Question: What is the reason behind why counting the Omer, according to the opinion that holds that you must count it yourself and you can’t have in mind for someone to do it for you, be any different than any other mitzvah done through speaking like Kiddush, megilla reading and Torah reading etc. where one person can perform the mitzvah for many?
Background:
- The Torah does say “Usfartem lachem” meaning that you should count for yourself in terms of counting the omer but why is it different than any other mitzvah where we can apply the halachic axiom of “listening is like answering” (shmiah ki’onah)?
- Beis HaLevi on the Torah in the end of his Kuntrus on Chanukah says that a kohen can’t perform birkas kohanim by just going through the motions with everyone else without speaking out the blessing by using this axiom of “listening is like answering” because birkas kohanim does not just need a speech it has to be done out loud.

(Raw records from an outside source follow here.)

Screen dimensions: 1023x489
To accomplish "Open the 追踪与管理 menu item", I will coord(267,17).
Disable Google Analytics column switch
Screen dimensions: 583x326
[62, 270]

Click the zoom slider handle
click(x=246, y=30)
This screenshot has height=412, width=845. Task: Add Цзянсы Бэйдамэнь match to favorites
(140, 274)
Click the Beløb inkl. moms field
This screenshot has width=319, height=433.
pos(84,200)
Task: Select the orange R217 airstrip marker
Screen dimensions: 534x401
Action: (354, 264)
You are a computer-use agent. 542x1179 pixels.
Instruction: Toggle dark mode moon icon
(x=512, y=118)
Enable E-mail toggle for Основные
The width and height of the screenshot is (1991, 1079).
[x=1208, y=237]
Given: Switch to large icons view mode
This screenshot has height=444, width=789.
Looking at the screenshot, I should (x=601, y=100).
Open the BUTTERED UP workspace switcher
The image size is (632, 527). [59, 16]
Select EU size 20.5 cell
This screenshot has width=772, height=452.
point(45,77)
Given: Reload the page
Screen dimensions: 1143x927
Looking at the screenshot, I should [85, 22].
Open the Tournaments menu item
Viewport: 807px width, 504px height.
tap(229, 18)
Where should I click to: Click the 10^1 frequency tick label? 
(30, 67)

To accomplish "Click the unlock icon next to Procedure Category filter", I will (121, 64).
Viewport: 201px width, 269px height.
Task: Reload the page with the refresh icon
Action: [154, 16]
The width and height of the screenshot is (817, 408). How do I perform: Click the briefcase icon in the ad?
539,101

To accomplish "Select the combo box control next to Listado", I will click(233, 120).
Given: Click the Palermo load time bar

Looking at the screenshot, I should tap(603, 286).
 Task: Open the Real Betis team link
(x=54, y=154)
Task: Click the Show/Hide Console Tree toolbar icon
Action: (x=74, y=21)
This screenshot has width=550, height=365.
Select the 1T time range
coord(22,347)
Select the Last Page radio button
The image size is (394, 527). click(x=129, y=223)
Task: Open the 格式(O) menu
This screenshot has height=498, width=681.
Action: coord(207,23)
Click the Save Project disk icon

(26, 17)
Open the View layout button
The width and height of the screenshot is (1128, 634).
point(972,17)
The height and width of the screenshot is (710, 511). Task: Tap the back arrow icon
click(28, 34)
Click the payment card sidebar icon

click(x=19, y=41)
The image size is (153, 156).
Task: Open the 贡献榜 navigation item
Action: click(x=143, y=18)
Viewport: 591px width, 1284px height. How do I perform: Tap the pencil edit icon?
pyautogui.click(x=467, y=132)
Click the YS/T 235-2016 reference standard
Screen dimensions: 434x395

- The Magen Avraham says that one can’t count the omer in Hebrew if he does not understand what he is saying.
- You have to count.
Answer: Shomea ki’ona, listening is like answering won’t help for the omer because all that does is make it as if you said the words of counting but you need to be doing an actual counting, verbally, each night, just like the Kohen has to say birkas kohanim out loud it is not enough to be considered as if he said them, therefore one has to do his own counting even if someone else is allowed to say the blessing on the omer for him.